Are you wearing a Standard Heating Oil hat right now?

I am. My daughter always jokes that I made the movie so I could get myself a new hat. All the crew got these hats.

The movie is set in 1981 and the version of the American Dream on display seems specific to that time. Do you think the idea of that dream changed since then?

I don’t know. The American Dream for me is so typically American. It’s a personification in the national identity of a basic human trait, which is ambition. But that goes back thousands of years.

We, as a country of immigrants, have obviously distilled ambition down to an art form and potentially gone sociopathic with it. But our view of the future as a country has certainly not changed. The reason I chose 1981 – to some degree – is that there’s a lot of similarities to where we are today. There’s this great opportunity before us but, yet, there’s this cloud of pessimism that times are horrible. Which can be true, times can be horrible.



Photo: Richard Foreman/Lionsgate/ Everett Collection

How is that specifically reflected in the movie?

He buys a building in a city that everyone is leaving. It’s like the building is on fire and these two people are going in anyway. They’re saying, ‘No, this city will rebound. We don’t have to fall into this Wild West mentality.” Which is basically what New York at that time was struggling with.

What interested you in the character of Abel?

I don’t know the whole movie when I’m starting out. It’s just growing in my head. By the time I saw the image of him in that opening scene, so meticulous in the way that he was prepared and in the way he presented himself to the world – that self-serious element in a broken down construction trailer with the high-low of it all, that was the last straw. That’s when you start to hear the character’s voice and how they carry themselves and you understand how they present themselves to the world. Once I get that, I can start writing something. But he’s a representation of immigration. He’s Hispanic and he was in the original draft. That’s the largest wave of immigration into the United States over the last 40 years. He’s this archetypal, representative character. But in the end, he’s also just a guy with his wife trying to run a mid-sized business.

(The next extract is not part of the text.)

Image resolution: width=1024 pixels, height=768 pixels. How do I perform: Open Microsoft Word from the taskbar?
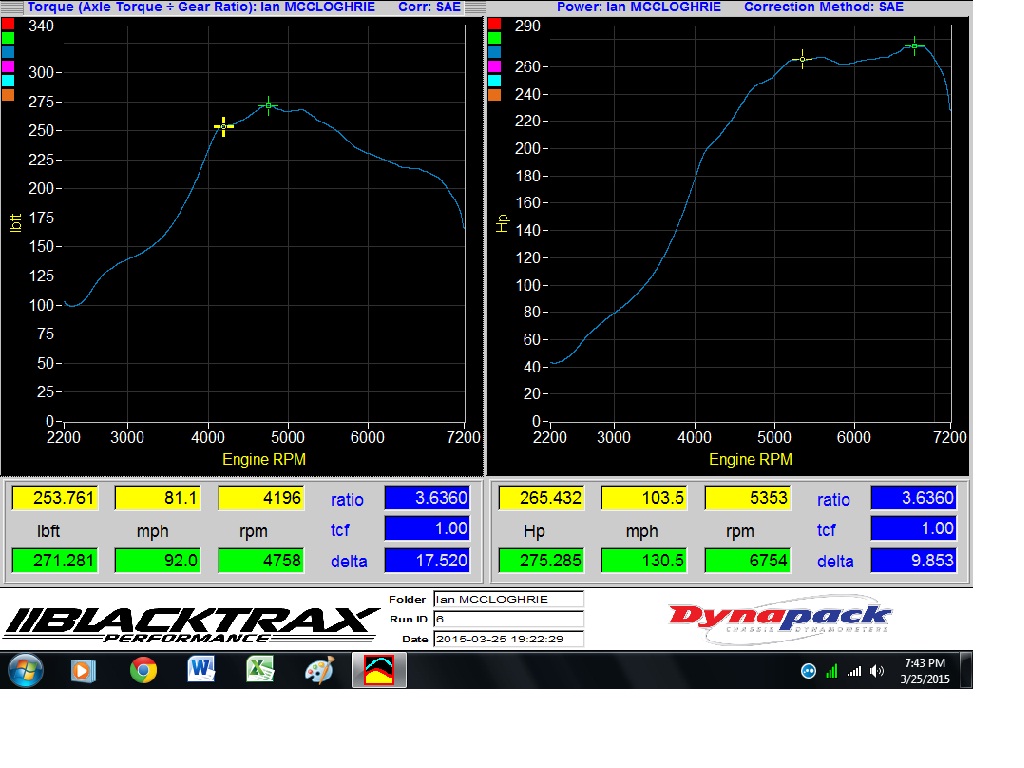(x=201, y=670)
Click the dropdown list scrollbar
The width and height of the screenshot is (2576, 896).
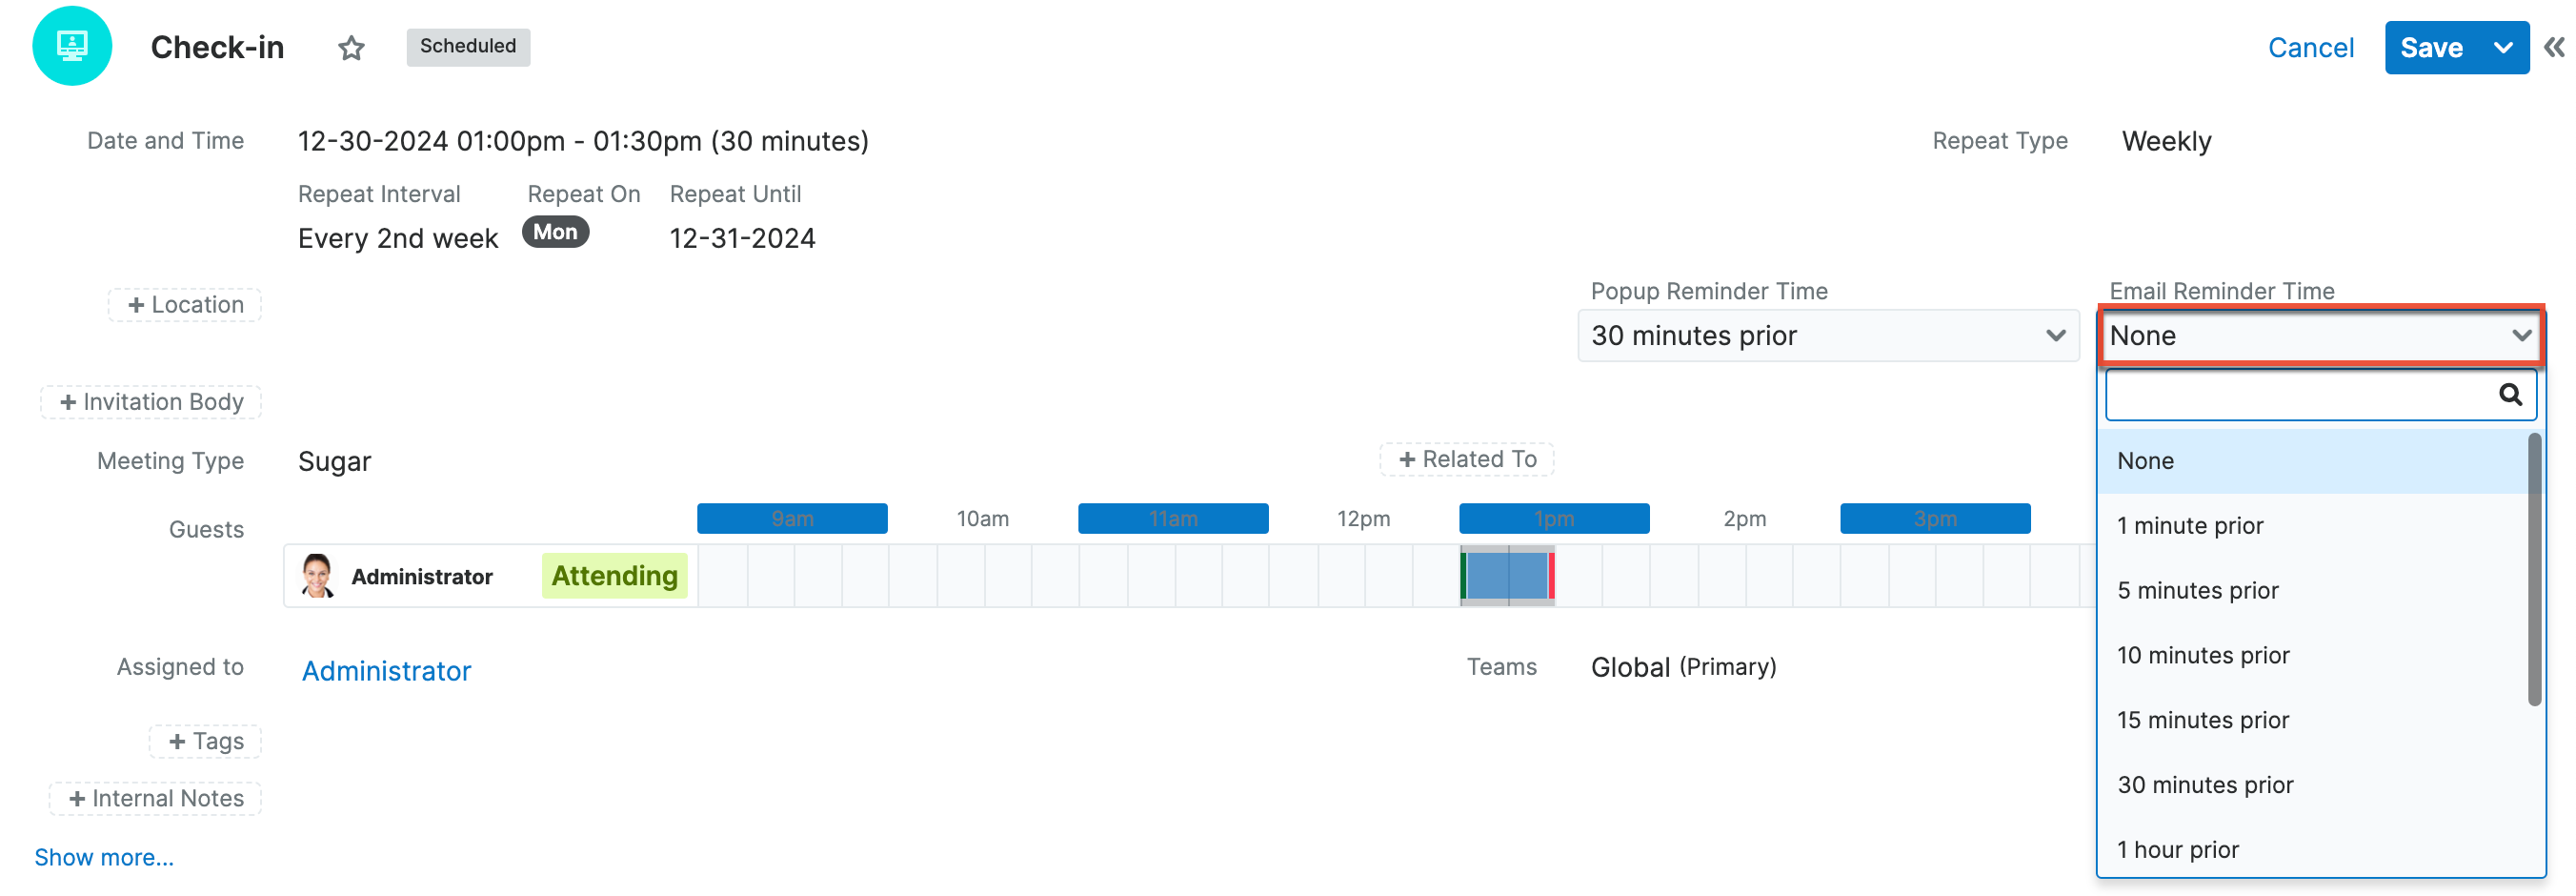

Do you have a sense of where you want to go next as a filmmaker?

These things take millions to hundreds of millions of dollars to make. They take hundreds to thousands of people. They take three years of my life on planet Earth, if not more. To steal a line from Julia Roberts in that lawyer movie, ‘It’s time away from my family.” So there better be a reason for you to go to that. It can’t just be vanity and ego and making a living. There has to be more than that.

I want to continue to follow stories that I find entertaining and interesting and also explore what makes our time here interesting. That human interaction. How we love each other. How we hate each other. Where the rubber meets the road.

Do you have the next movie in the works?

I do. I’m writing and building a set, bizarrely, for the Deepwater Horizon disaster, which is that BP oil rig spill. I’m making a very expensive summer blockbuster-esque version of that. We’re going to shoot a lot of it in IMAX. It’s going to be really intense.

Well, you do have some experience with movies about the ocean.

Exactly. Luckily this movie takes place about fifty feet above the ocean for most of it, instead of in it.